Born in 1902 in Salonika, where his father was in the foreign service, Hikmet grew up in Istanbul. His mother was an artist, and his pasha grandfather wrote poetry. Through their circle of friends Hikmet was introduced to poetry early; publishing his first poems at seventeen. He attended the Turkish Naval Academy, but during the Allied occupation of Istanbul following World War I, he left to teach in eastern Turkey. In 1922, after a brief first marriage ended in annulment, he crossed the border and made his way to Moscow, attracted by the Russian revolution and its promise of social justice.

At Moscow University he got to know students and artists from all over the world. Hikmet returned to Turkey in 1924, after the Turkish War of Independence, but was soon arrested for working on a leftist magazine. In 1926 he managed to escape to Russia, where he continued writing poetry and plays, met Mayakovsky, and worked with Meyerhold. A general amnesty allowed him to return to Turkey in 1928. Since the Communist Party had been outlawed by then, he found himself under constant surveillance by the secret police and spent five of the next ten years in prison on a variety of trumped-up charges.

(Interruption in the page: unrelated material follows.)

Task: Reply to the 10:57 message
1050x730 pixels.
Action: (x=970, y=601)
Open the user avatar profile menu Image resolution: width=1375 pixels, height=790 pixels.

Then, in January 1938, he was arrested for inciting the Turkish Armed Forces to revolt and sentenced to twenty-eight years in prison on the grounds that military cadets were reading his poems, particularly "The Epic of Sheik Bedrettin." Published in 1936, this long poem based on a fifteenth-century peasant rebellion against Ottoman rule was his last book to appear in Turkey during his lifetime.

After his death in Moscow, Hikmet’s books began to reappear in Turkey; in 1965 and 1966, for example, more than twenty of his books were published here, some of them reprints of earlier volumes and others works appearing for the first time.